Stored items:
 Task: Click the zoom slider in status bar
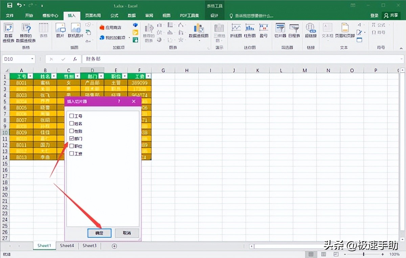click(x=364, y=254)
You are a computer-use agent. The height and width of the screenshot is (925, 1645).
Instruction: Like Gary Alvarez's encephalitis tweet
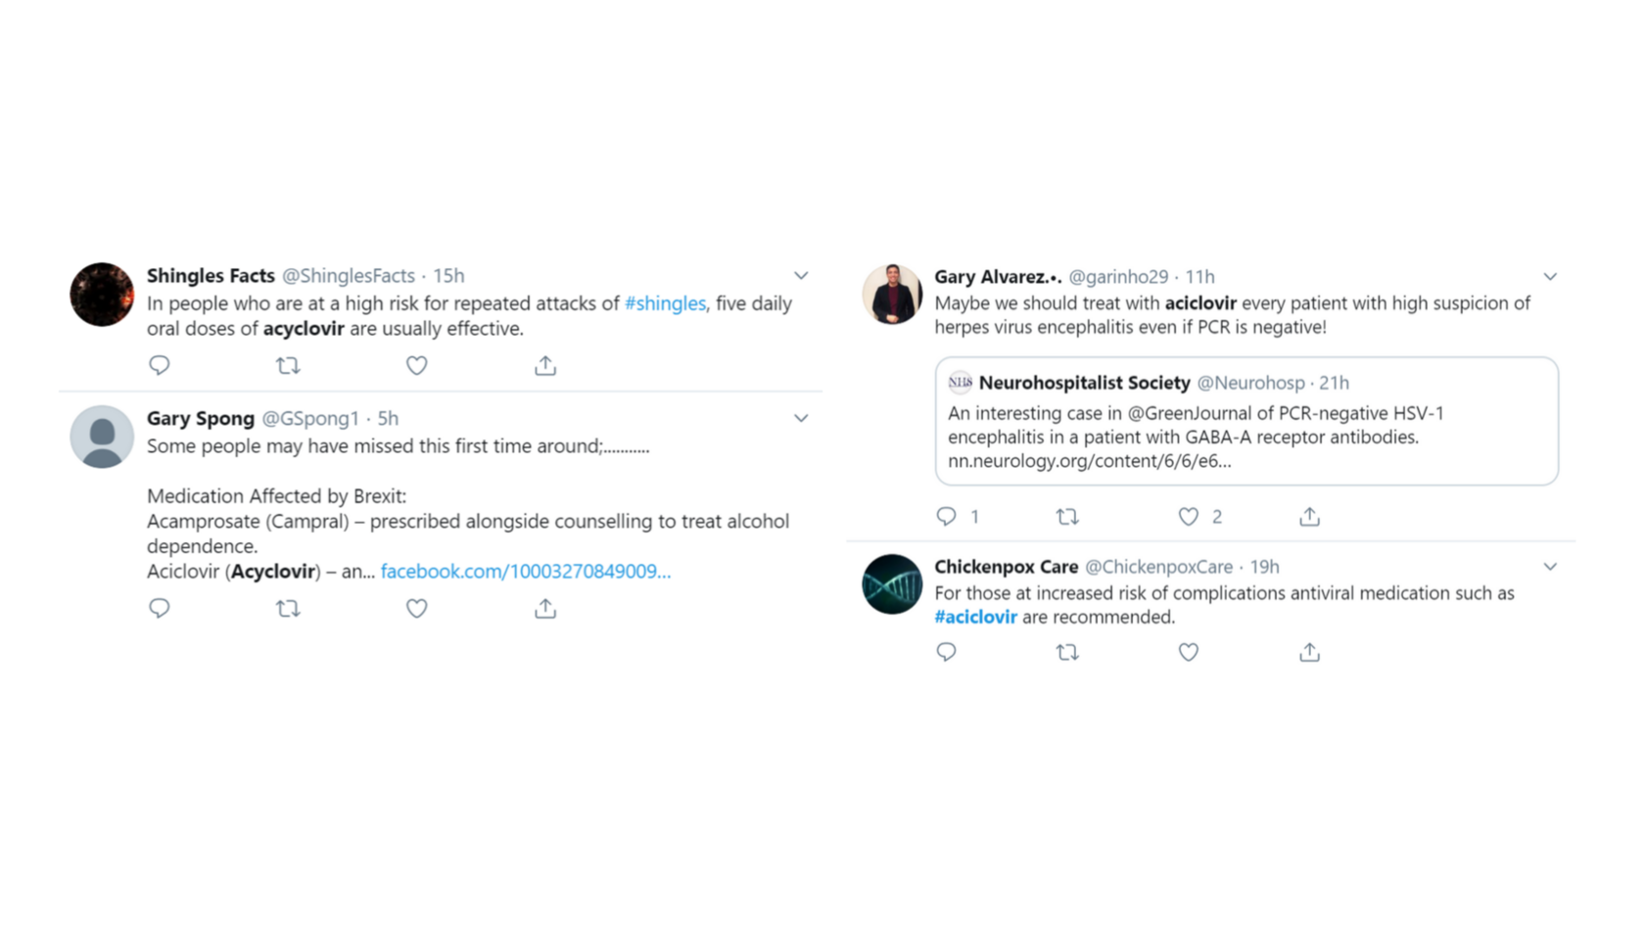[x=1188, y=516]
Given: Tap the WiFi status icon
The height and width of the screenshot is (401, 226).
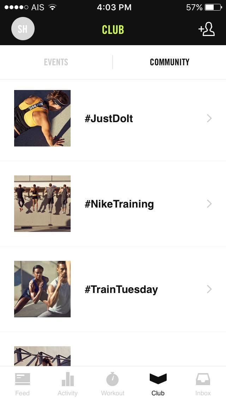Looking at the screenshot, I should coord(52,7).
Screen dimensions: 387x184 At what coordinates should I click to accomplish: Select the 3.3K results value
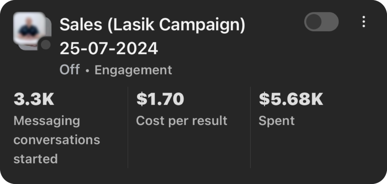click(x=34, y=99)
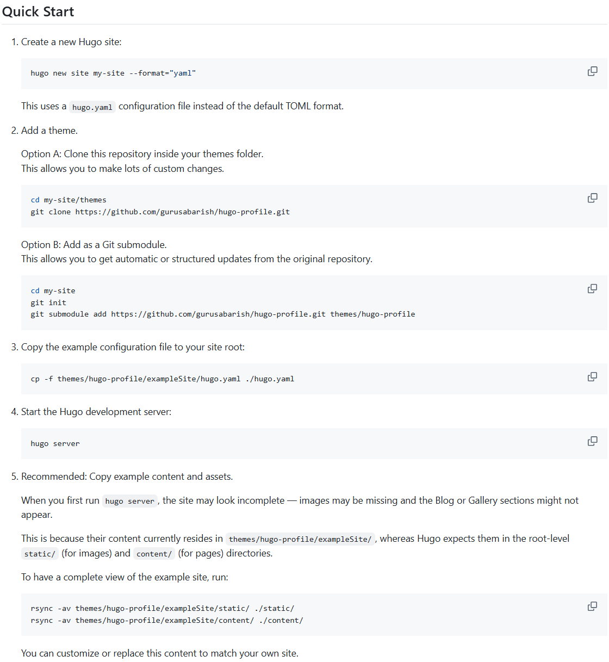Click the inline hugo.yaml code label
The image size is (609, 662).
(92, 107)
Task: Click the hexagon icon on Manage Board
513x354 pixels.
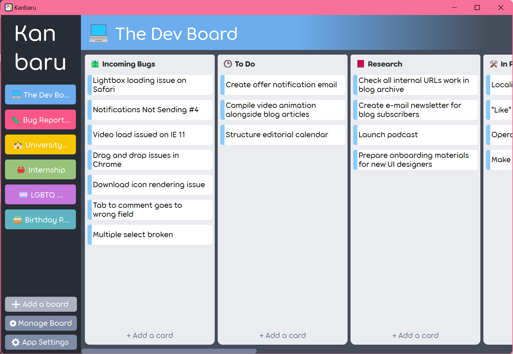Action: pyautogui.click(x=13, y=323)
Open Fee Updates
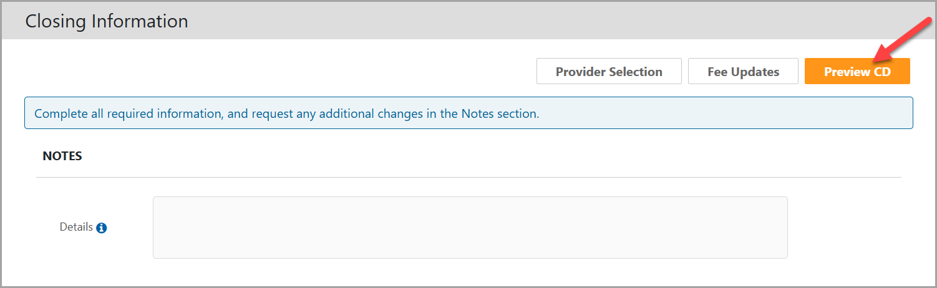937x288 pixels. point(742,72)
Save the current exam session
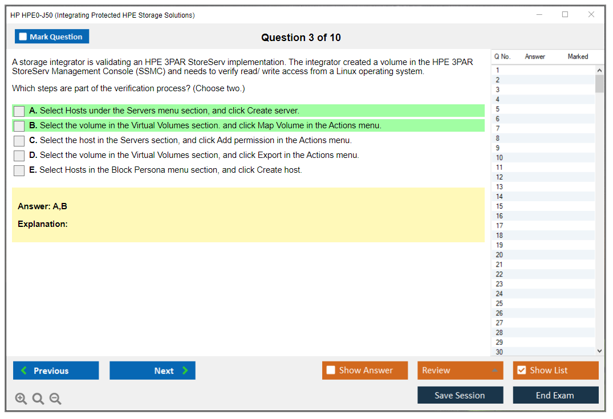The width and height of the screenshot is (613, 419). pos(460,396)
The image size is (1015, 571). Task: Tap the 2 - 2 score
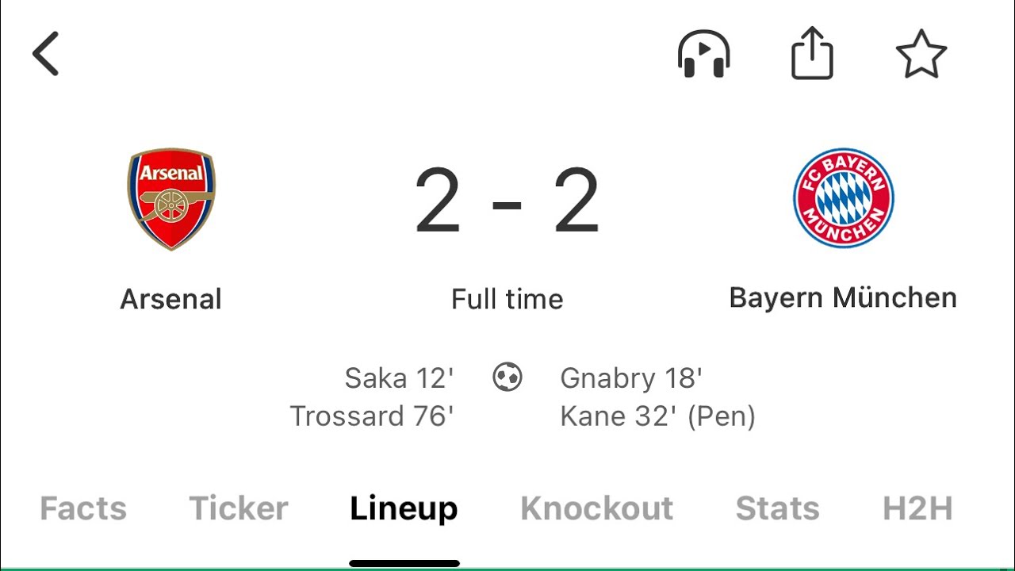[x=508, y=201]
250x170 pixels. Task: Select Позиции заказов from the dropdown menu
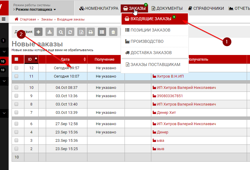150,30
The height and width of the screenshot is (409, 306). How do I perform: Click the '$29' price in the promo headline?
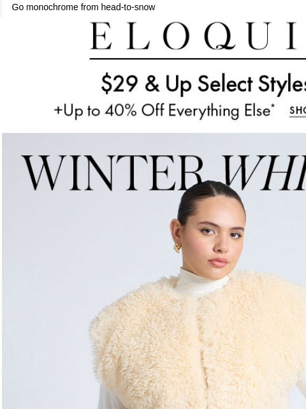119,84
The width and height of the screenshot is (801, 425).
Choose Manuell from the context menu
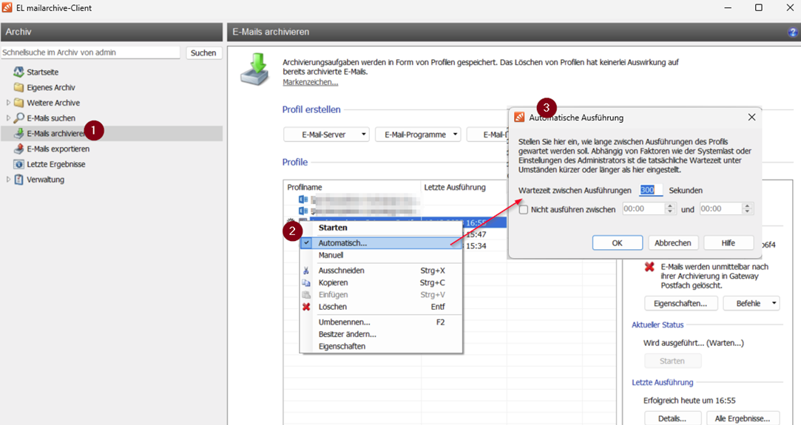(x=331, y=255)
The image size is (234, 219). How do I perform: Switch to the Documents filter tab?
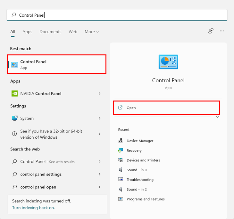pos(50,32)
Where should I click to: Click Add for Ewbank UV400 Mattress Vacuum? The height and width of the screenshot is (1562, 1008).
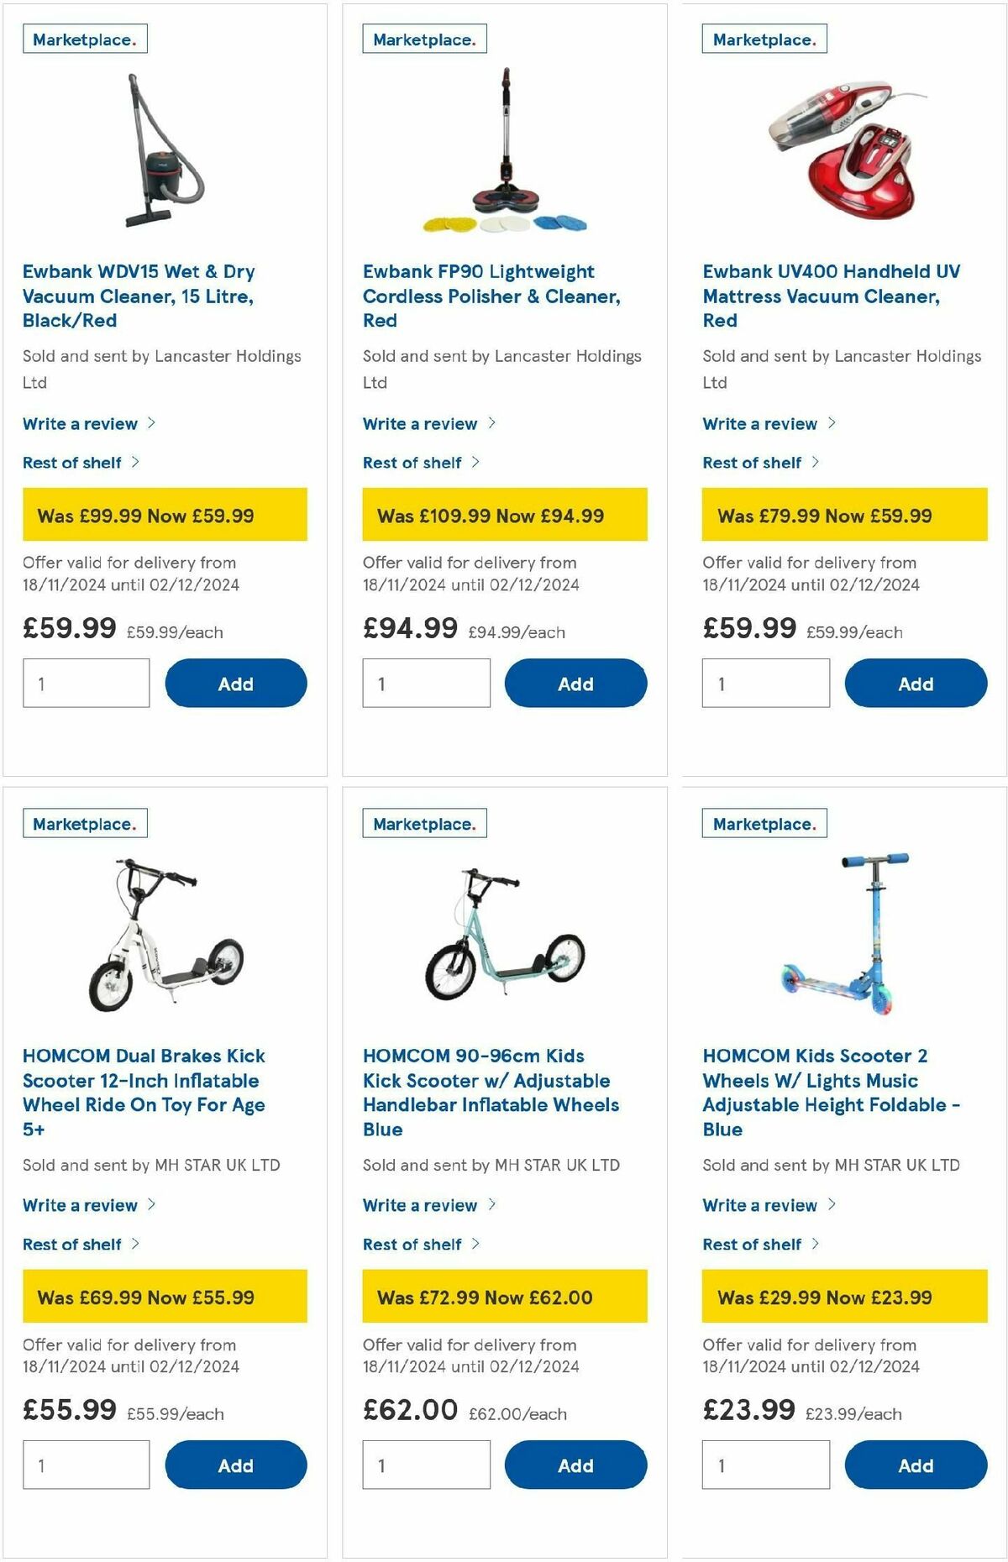pyautogui.click(x=916, y=683)
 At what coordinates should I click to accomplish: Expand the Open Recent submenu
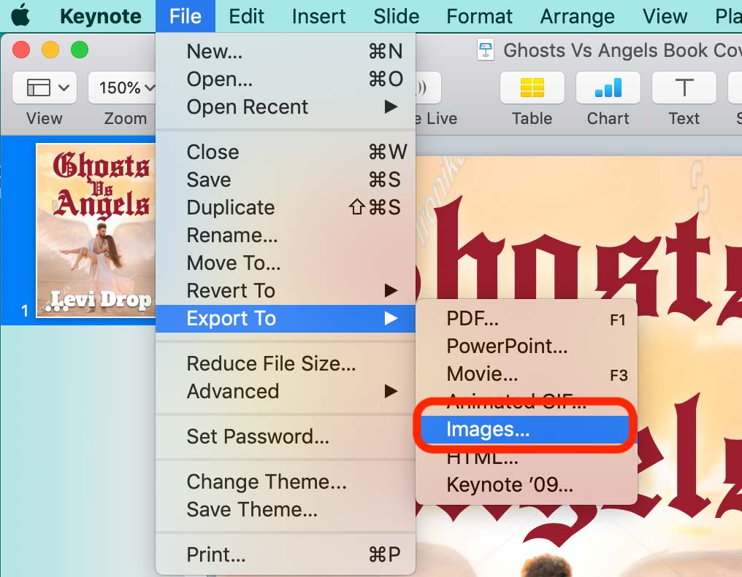[x=286, y=107]
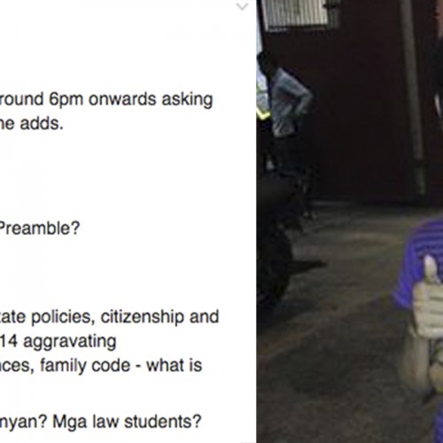
Task: Click the words 'he adds.'
Action: click(32, 123)
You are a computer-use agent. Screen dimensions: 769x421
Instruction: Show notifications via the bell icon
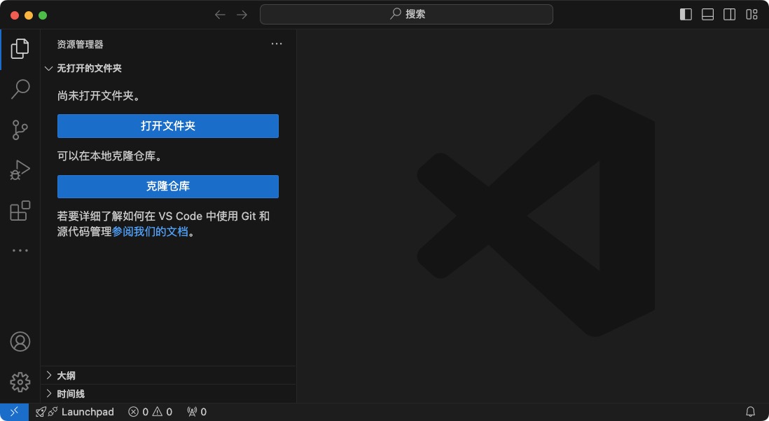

GOAL OF THE EXERCISE:
Scan the entries above and return each line that holds "agent".

TASK RESULT:
You are a computer-use agent. The height and width of the screenshot is (925, 1645).
You are a computer-use agent. Screen dimensions: 769x421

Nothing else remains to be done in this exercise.